• [Task data]:
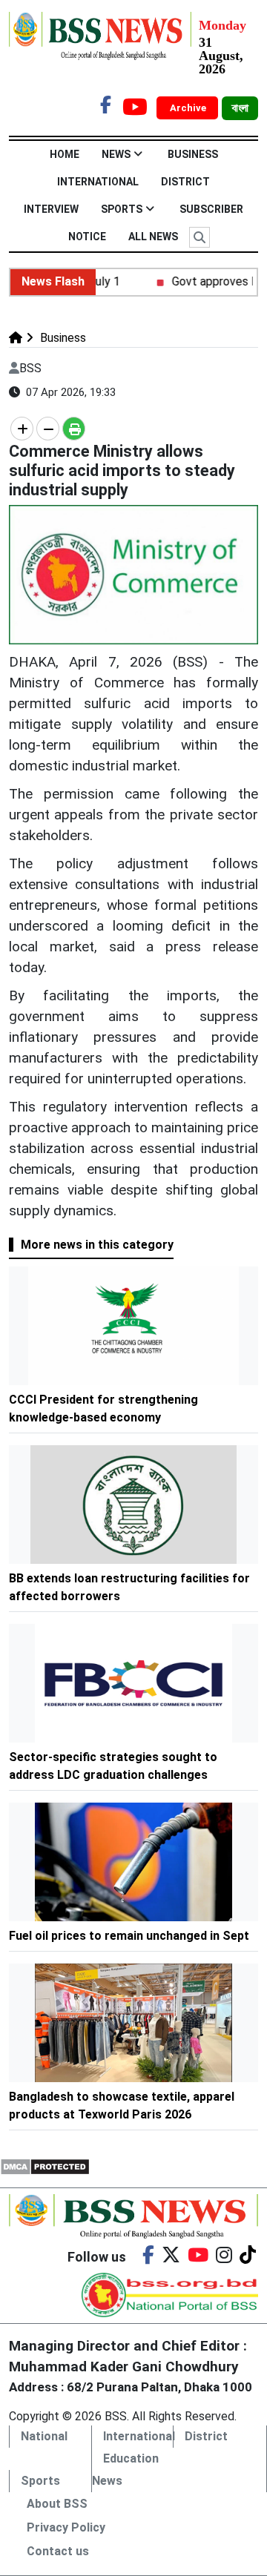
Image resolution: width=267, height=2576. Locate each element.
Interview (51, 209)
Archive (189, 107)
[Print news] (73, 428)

==

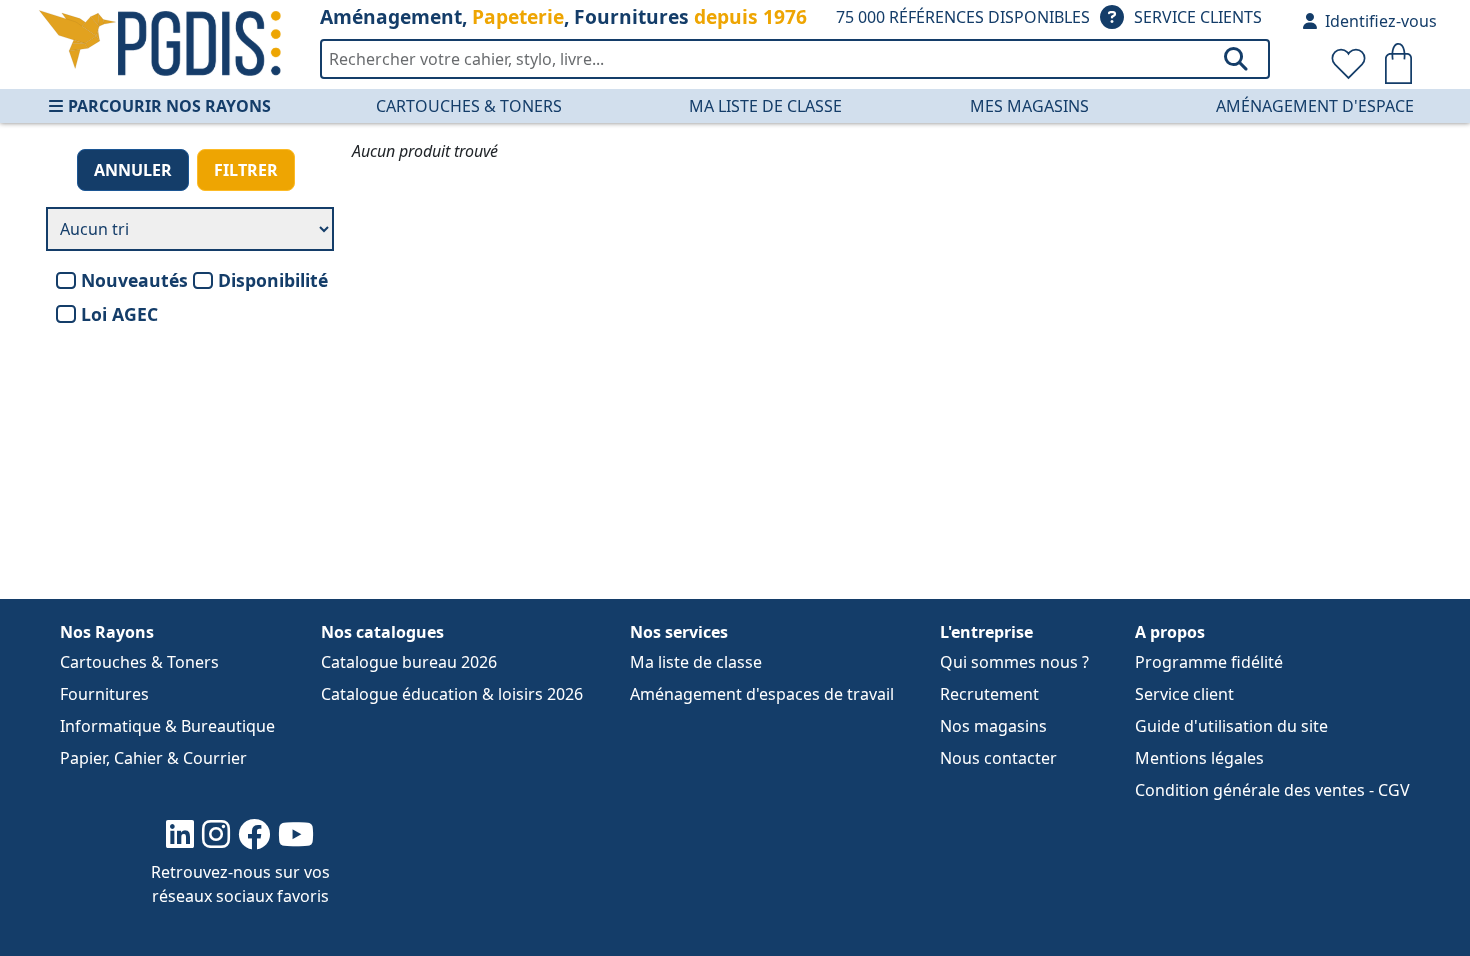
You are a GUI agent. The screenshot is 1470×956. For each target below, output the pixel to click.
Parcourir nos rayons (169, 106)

• [Directions]:
Retype exactly the lines above, from the one with "Image resolution: width=267, height=2576." through the one with "[Print news] (73, 428)", inclusive.

• [Answer area]:
Image resolution: width=267, height=2576. Locate each element.
Interview (51, 209)
Archive (189, 107)
[Print news] (73, 428)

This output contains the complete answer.